__Task instructions__
**a.** In the forum thread, shorten the paragraph that begins "If I'm working it correctly" and keep its main facts.
**b.** Print everything in the forum thread from "If I'm working" down to "string with T = 0.", word for word.

__Text passage__

If you know the direction of the kinetic friction, what can you say about the direction of the motion?

In -y direction i.e down the slope .

 

[TSny]

Yes.

 

[Vibhor]

But it cannot move down the slope , as the string holds it up . It has to move in +x direction as well . Is it making circular motion in second quadrant ??

 

[TSny]

If I'm working it correctly, it does not move in a circle in the second quadrant. The string does not need to hold it up. It can slide down the slope while you take up slack in the string with T = 0.

 

[Vibhor]

In the question it states " The string is pulled so slowly " . Doesn't it mean the length of the string on the plane decreases continuously ( distance between hole and particle decreases ) ? If it is allowed to slide down the slope exclusively in -y direction , it is possible only if length of the string from the hole to the particle increases

 

[TSny]

What happens to distance between the particle and the hole as it slides down in the second quadrant?

 

[Vibhor]

Sorry.I was thinking about third quadrant . So the particle moves in a straight line with constant speed down the slope in the second quadrant ??

 

[TSny]

I think so. The speed can be as slow as you want.

 

[Vibhor]

Ok . Now when the particle enters third quadrant , tension is non zero ,which means the forces cannot add up to zero .Or can they ?

 

[TSny]

Start with the particle sitting at rest at some point in the third quadrant with T = 0. Think about what happens as you slowly add tension to the string. Can you still have static equilibrium conditions for a finite amount of tension?

 

[Vibhor]

Start with the particle sitting at rest at some point in the third quadrant with T = 0. Think about what happens as you slowly add tension to the string. Can you still have static equilibrium conditions for a finite amount of tension?

__Data excerpt__
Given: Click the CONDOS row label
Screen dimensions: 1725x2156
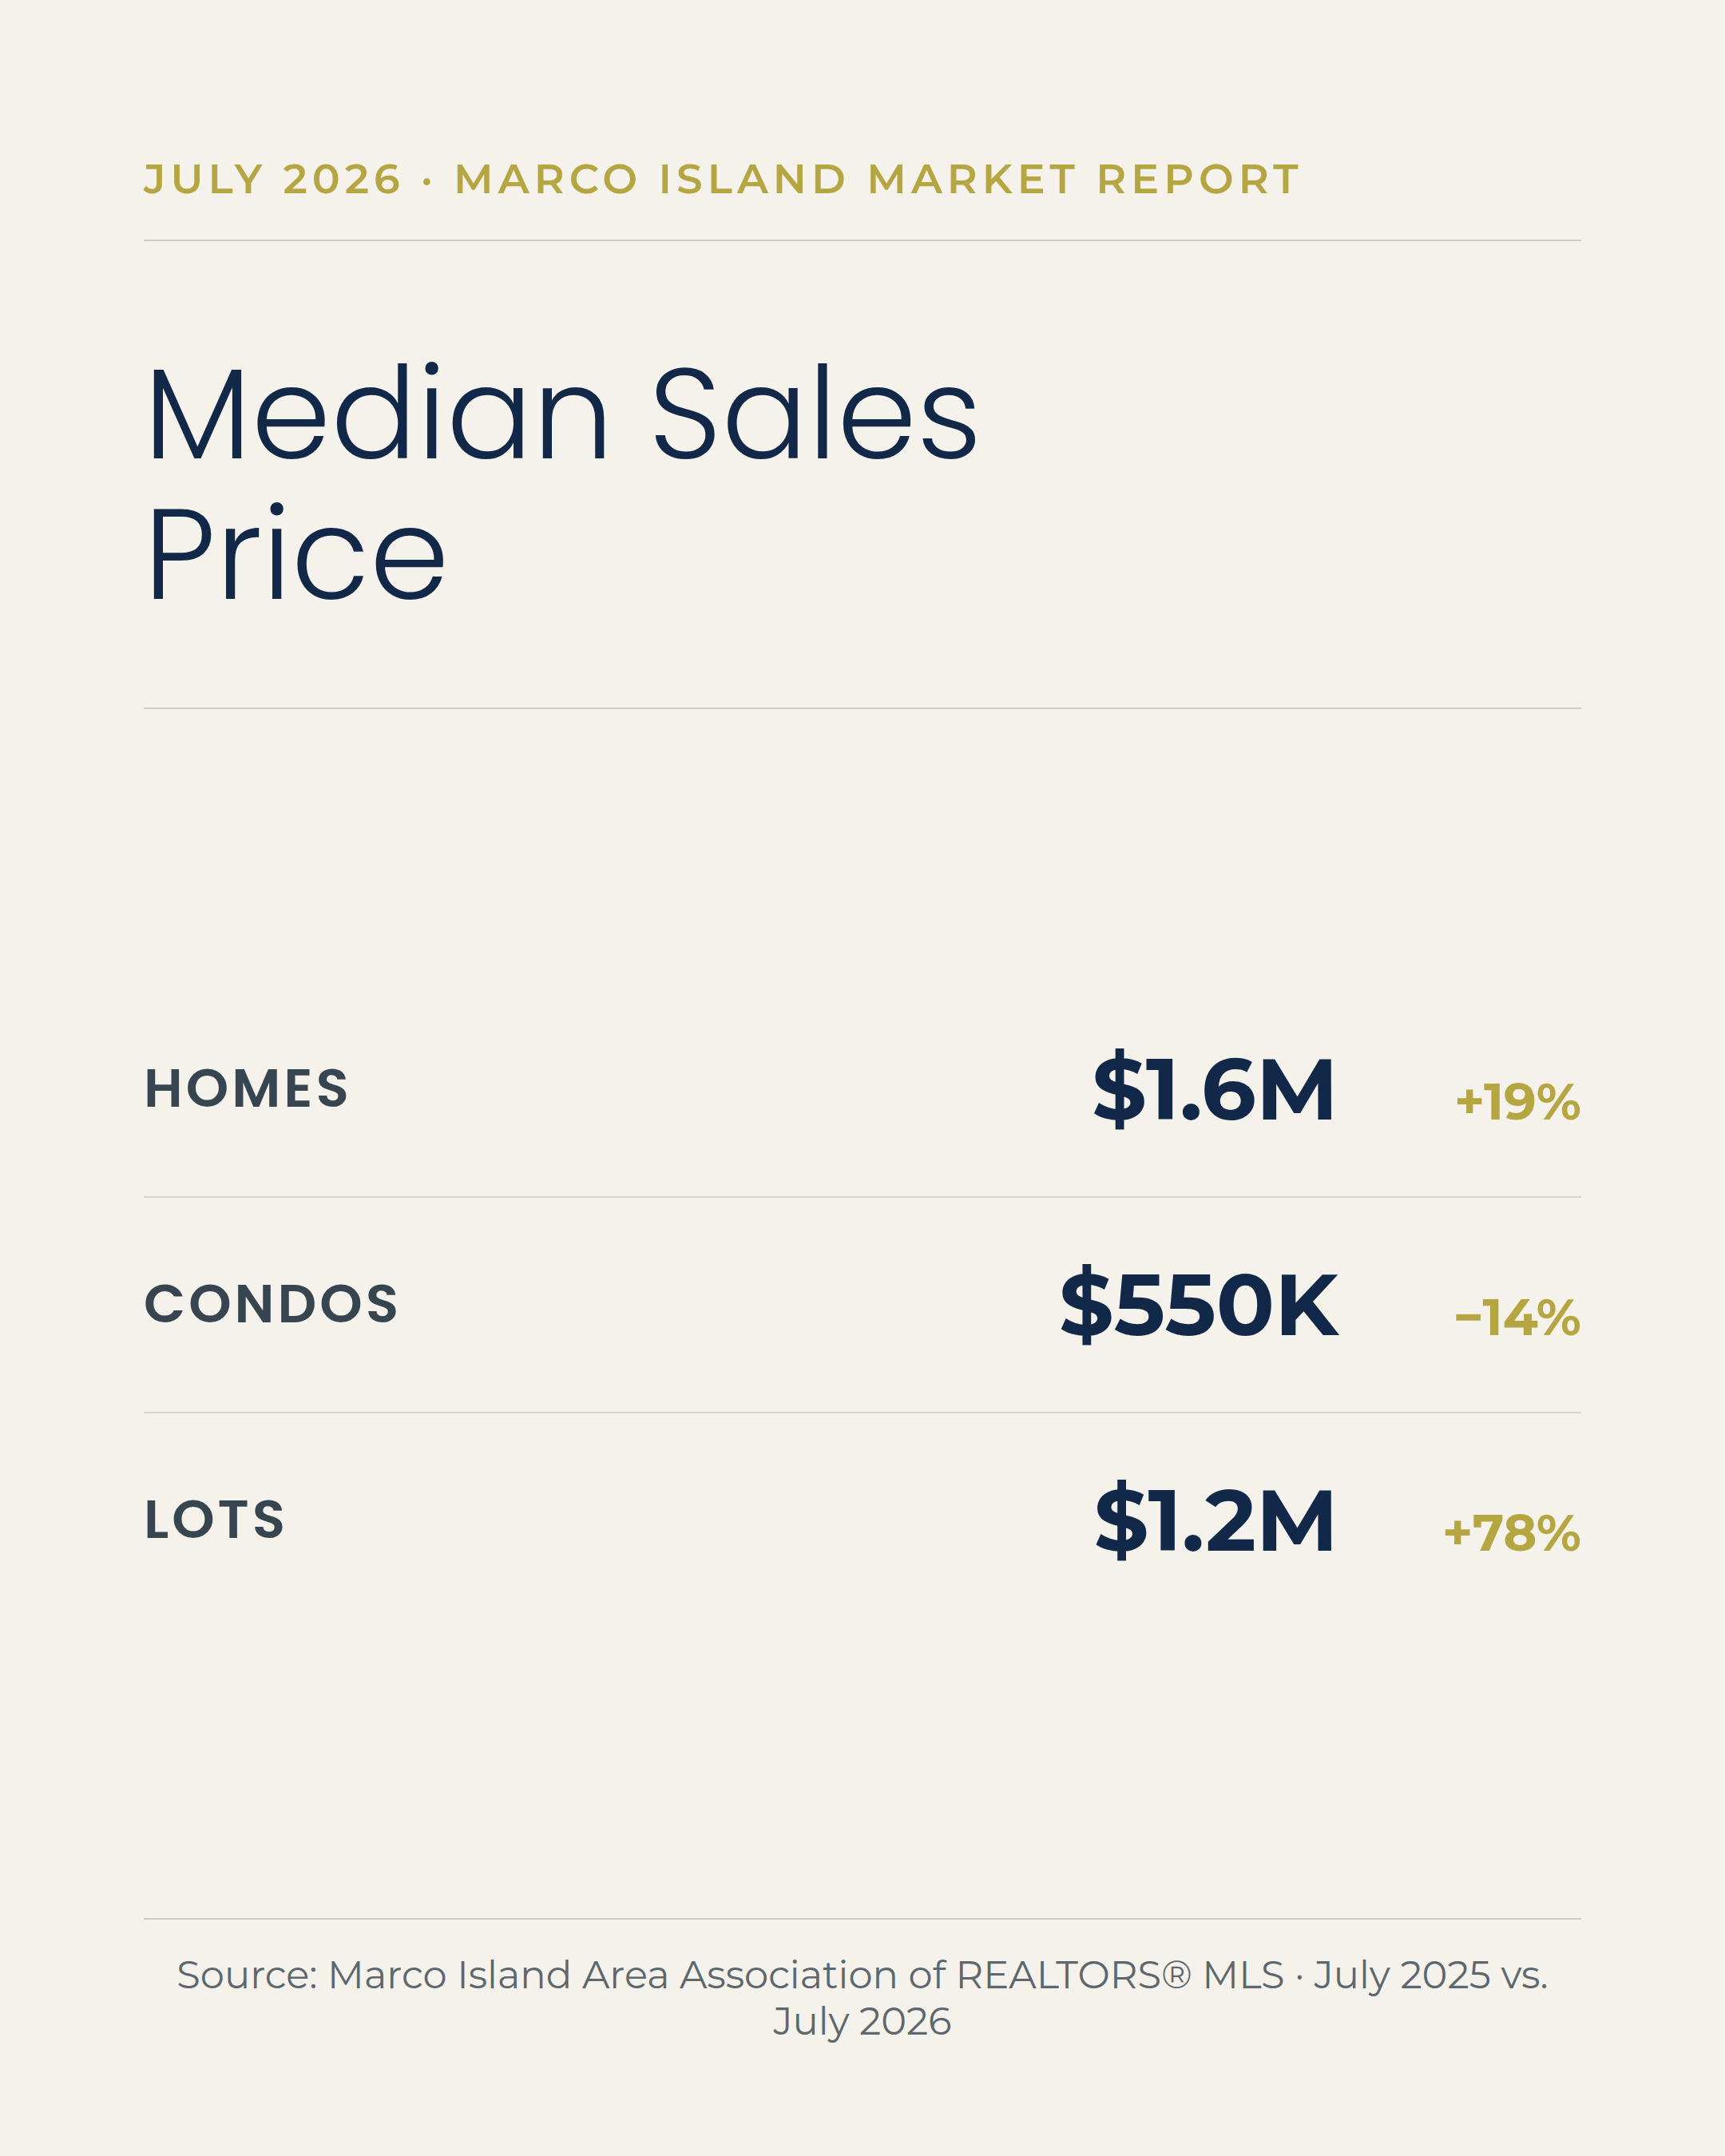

__Outputs for the tasks__
**a.** If the working is correct, the particle doesn't move in a circle in the second quadrant. The string needn't hold it up, so it can slide down the slope while the slack is taken up with T = 0.

**b.**
If I'm working it correctly, it does not move in a circle in the second quadrant. The string does not need to hold it up. It can slide down the slope while you take up slack in the string with T = 0.